Cercai di non mangiare ai quattro palmenti come ordinava il mio stomaco, non volevo pesare troppo su quella donna.
Mi osservò per tutta la durata del pranzo con i suoi dolci occhi castani, erano così buoni. Continuava a sorridermi, incoraggiandomi a prendere un’altra porzione di tutte le portate, cosa che come ho già detto non feci.
«Grazie mille signora… » solo in quel momento realizzai che non sapessi ancora come si chiamasse.
«Denise, chiamami soltanto Denise, cara. E dammi del tu per favore» mi chiese senza abbandonare il suo sorriso gentile.
«D’accordo. Perché sta… stai facendo questo per me?» le chiesi, dato che non ero ancora riuscita a trovare una risposta per quell’interrogativo.
Abbassò lo sguardo e si poggiò comodamente allo schienale della sedia prima di rispondermi.
«Quando stamattina sono entrata in quel negozio e ti ho vista, qualcosa nei tuoi occhi mi ha fatto capire che eri una ragazza speciale.
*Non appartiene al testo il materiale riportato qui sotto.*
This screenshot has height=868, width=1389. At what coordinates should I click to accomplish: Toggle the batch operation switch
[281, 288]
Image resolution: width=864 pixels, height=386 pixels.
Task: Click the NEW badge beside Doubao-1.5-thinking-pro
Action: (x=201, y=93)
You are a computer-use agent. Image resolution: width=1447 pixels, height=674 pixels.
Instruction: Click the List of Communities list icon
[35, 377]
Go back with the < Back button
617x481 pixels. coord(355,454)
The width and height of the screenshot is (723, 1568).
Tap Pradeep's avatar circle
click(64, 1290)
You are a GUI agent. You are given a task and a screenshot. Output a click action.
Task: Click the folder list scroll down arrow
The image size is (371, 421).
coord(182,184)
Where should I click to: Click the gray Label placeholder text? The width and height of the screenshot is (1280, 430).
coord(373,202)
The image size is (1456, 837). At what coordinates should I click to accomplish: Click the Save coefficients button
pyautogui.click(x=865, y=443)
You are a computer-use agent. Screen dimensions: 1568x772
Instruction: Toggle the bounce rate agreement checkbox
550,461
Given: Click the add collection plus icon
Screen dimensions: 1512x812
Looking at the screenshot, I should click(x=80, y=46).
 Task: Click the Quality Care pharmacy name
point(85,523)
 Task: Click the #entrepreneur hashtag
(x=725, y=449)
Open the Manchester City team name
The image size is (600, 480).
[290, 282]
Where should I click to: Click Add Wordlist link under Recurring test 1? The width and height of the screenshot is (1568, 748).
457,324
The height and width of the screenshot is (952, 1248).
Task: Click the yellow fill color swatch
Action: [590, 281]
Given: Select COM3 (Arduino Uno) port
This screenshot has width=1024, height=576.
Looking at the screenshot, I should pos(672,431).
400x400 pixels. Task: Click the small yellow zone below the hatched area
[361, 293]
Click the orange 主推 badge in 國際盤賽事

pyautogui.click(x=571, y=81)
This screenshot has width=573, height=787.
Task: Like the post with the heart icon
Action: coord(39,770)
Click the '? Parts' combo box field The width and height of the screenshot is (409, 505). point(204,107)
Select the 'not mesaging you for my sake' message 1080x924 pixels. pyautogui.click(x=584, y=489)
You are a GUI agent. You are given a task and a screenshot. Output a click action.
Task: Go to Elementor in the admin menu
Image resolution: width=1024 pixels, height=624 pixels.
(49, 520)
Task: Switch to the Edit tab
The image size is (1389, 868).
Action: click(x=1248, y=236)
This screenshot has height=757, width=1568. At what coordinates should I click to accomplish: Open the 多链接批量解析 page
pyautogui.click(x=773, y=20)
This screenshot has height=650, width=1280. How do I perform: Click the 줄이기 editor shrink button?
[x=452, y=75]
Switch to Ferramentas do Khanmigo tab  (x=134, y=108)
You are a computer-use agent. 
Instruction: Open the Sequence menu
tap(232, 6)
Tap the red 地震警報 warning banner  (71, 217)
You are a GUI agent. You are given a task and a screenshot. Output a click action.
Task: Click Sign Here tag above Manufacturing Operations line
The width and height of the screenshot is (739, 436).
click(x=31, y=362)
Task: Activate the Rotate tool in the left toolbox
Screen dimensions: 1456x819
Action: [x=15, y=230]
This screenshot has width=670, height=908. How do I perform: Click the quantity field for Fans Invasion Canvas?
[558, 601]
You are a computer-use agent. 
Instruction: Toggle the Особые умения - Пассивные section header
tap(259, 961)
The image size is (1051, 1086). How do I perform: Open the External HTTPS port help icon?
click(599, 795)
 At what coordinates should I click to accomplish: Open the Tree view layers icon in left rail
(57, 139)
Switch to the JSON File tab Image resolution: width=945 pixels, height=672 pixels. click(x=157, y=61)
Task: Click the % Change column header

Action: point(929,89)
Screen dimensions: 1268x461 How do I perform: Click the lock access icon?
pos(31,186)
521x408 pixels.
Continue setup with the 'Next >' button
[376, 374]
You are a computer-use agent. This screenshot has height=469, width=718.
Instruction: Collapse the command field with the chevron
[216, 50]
So che le ragazze di quel negozio provengono tutte dall’orfanotrofio ed era da un po’ di tempo che volevo aiutarne una. Non ti dirò che ti capisco o, peggio ancora, che ti compatisco perché mentirei ma… mi farebbe piacere essere un volto amico per qualcuno che abita lì dentro» mi disse con il suo solito sorriso sincero.
Caspita, aveva fatto centro.
Le sue parole mi resero molto felice. Qualcuno voleva essere mio amico. Non importava se Denise fosse molto più grande di me, a me importava solo il fatto che volesse essere mia amica.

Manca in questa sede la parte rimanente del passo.